Reporter Tyler Hamilton calls the book "a stinging critique of how poorly the mainstream media has covered global warming" and says that the book, like Romm's blog, "cuts through the crap in a way no mainstream media outlet has or will." A review in TreeHugger termed the book "an essential guide to climate, energy, and politics for the blog era." It continued, "nobody knows the game like Romm – both in terms of ability to interpret and explain the latest science, and in boasting expertise on the politics and policy process that, whether you like it our not, is going to be instrumental in mitigating climate change on a large scale." Even for readers of Romm's blog, the book "provides an important narrative flow, and condenses everything you need to know about the current state of climate science and politics into a nice, quick read. While extremely thorough, it may make some beginners' head spin, and it can get combative and wonky in places. But such is the nature of this beast – climate change should make a beginner's head spin, and as Romm makes clear, addressing it is going to be messy, politically charged, and a daunting battle." The Environmental Defense Fund review opined, "Straight Up is well-researched, provides insightful political analysis, and showcases compelling data on the economic benefits of climate change solutions."

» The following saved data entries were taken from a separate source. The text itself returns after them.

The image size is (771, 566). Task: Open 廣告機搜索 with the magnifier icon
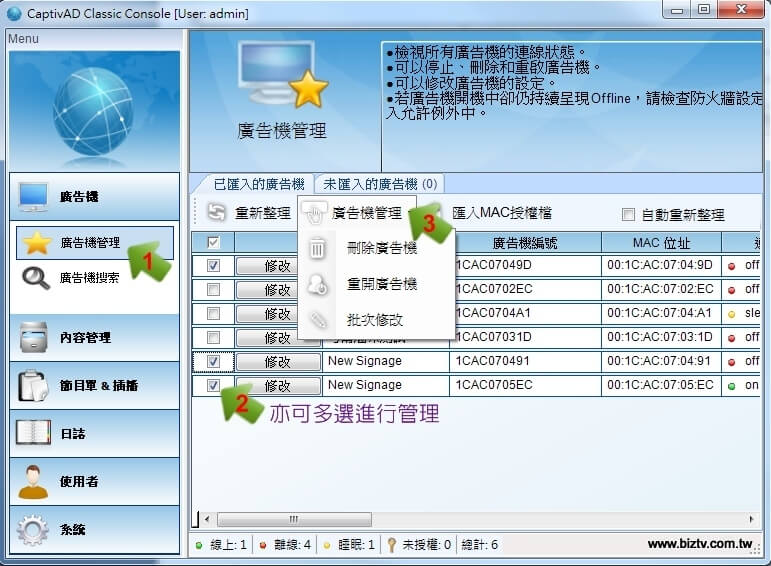click(38, 278)
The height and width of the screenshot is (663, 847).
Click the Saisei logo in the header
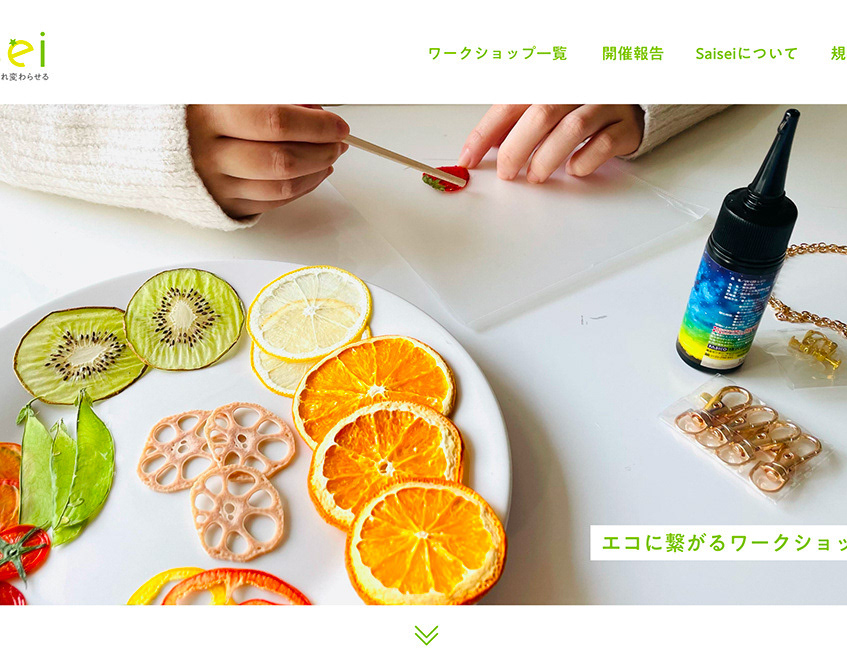tap(23, 50)
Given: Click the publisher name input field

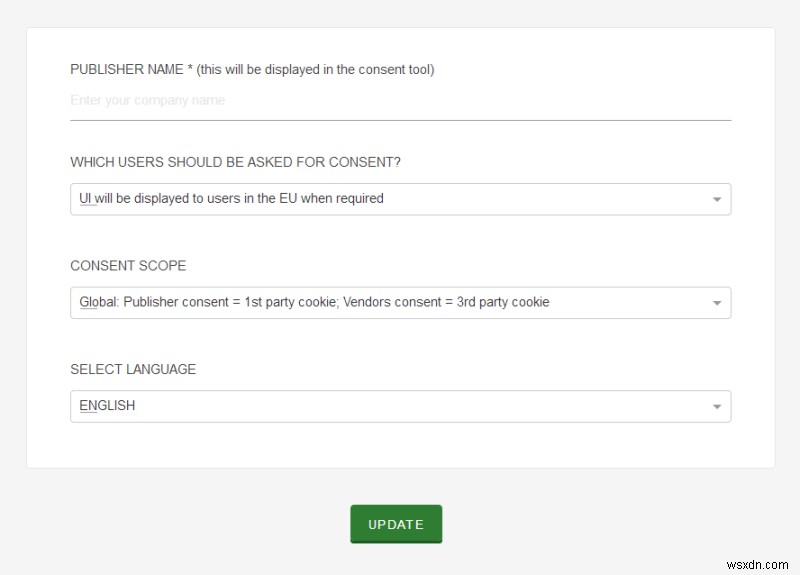Looking at the screenshot, I should pyautogui.click(x=400, y=100).
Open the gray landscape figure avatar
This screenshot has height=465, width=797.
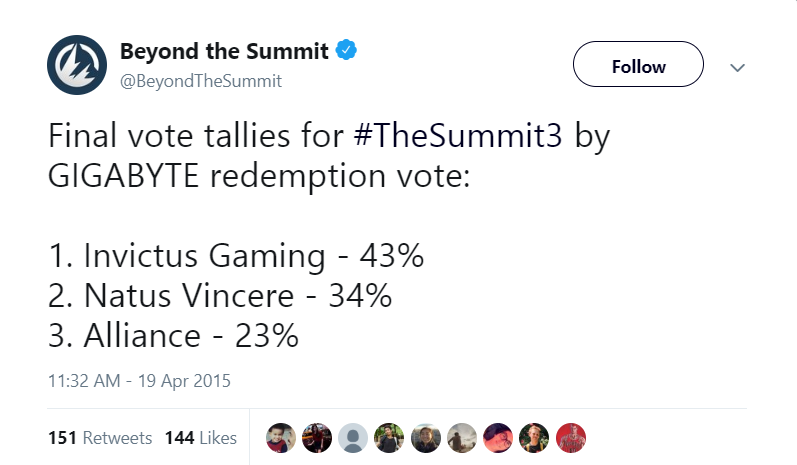(462, 438)

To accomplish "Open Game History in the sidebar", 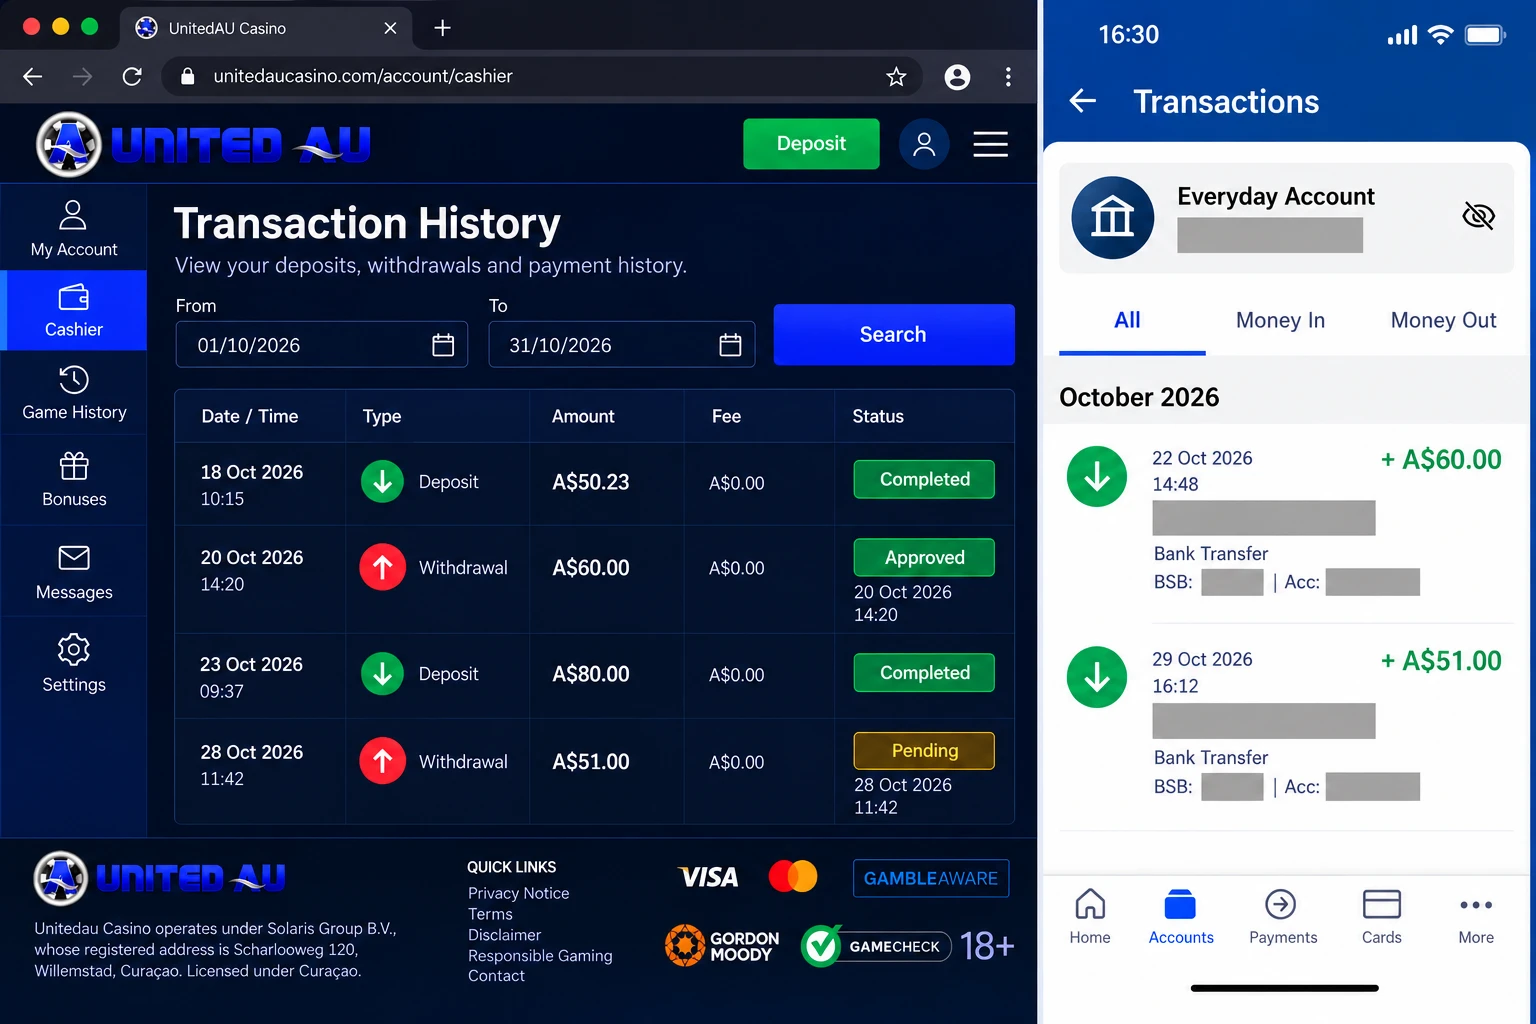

Ross Gelbspan reviewed the book for Grist magazine, writing that Romm's "unfailing sense of priorities shines through his startlingly thoughtful and brutally blunt writing." Gelbspan continues, "while one wishes Romm would have stitched the blog posts together into a more coherent narrative – and omitted a few that addressed transitory, fleeting events – his book is absolutely on point in its insistence that climate change long ago ceased to be a scientific issue and, instead, is most clearly a political one." Gelbspan agrees with Romm that "a central reason that most political conservatives and libertarians deny the reality of human-induced climate change 'is that they simply cannot stand the solution. So they attack both the solution and the science.' I don't recall reading that simple truth in [traditional media,] virtually all of which treat the climate debate as though it actually had some legitimacy." He also agrees with Romm that the major media "have failed, in the name of 'journalistic balance', to distinguish between legitimate, peer-reviewed scientific research and the deliberate obfuscation by a cadre of climate skeptics, many of whom have been funded by coal and oil companies. As a result, the public has no idea that we are already at a point of no return in terms of staving off climate chaos." Gelbspan notes, "Romm happens to favor both efficiency and concentrated solar thermal power. But, his technological preferences aside, he's right on point when he describes the call for more R&D as a stalling tactic to avoid coming to grips with the threat. As Romm writes, 'deployment completely trumps research'." However, Gelbspan criticizes Romm for "wandering", at the end of the book, "into the question of why climate advocates are so bad at 'messaging.' It may be a valid question. ... But I'm afraid the issue [is] a diversion from the real question facing all of us at this moment of history. ... We are already beginning to see crop failures, water shortages, increasing extinctions, migrations of environmental refugees, and all manner of potential breakdowns in our social lives. Where Straight Up falls short is in its failure to deal with this reality head on." Still, he says, "This is not at all to minimize the value of Romm's book. To the contrary, if you think the most pressing task today is to limit the coming damage through a transition to non-carbon technologies, I can't think of a better place to start than by reading Straight Up."

===Later assessments===
In June 2010, FDL Book Salon said of the book, "the whole is greater than the sum of the parts. By pulling together the very best content from the blog and thoughtfully organizing it in a logical way, the book achieves ... cohesiveness. ... [What makes Romm's] writing on climate change and energy policy so valuable is his comprehensive knowledge of the subject matter." A review the same month in the New Zealand climate blog Hot Topic contains a detailed summary of the book. A July 2010 review in RenewableEnergyWorld.com agreed with Romm that "with the little time we have left to avert climate chaos, we must devote most of our resources to deploying existing technologies like solar, wind and geothermal that we know can bring atmospheric carbon back down down to safe levels."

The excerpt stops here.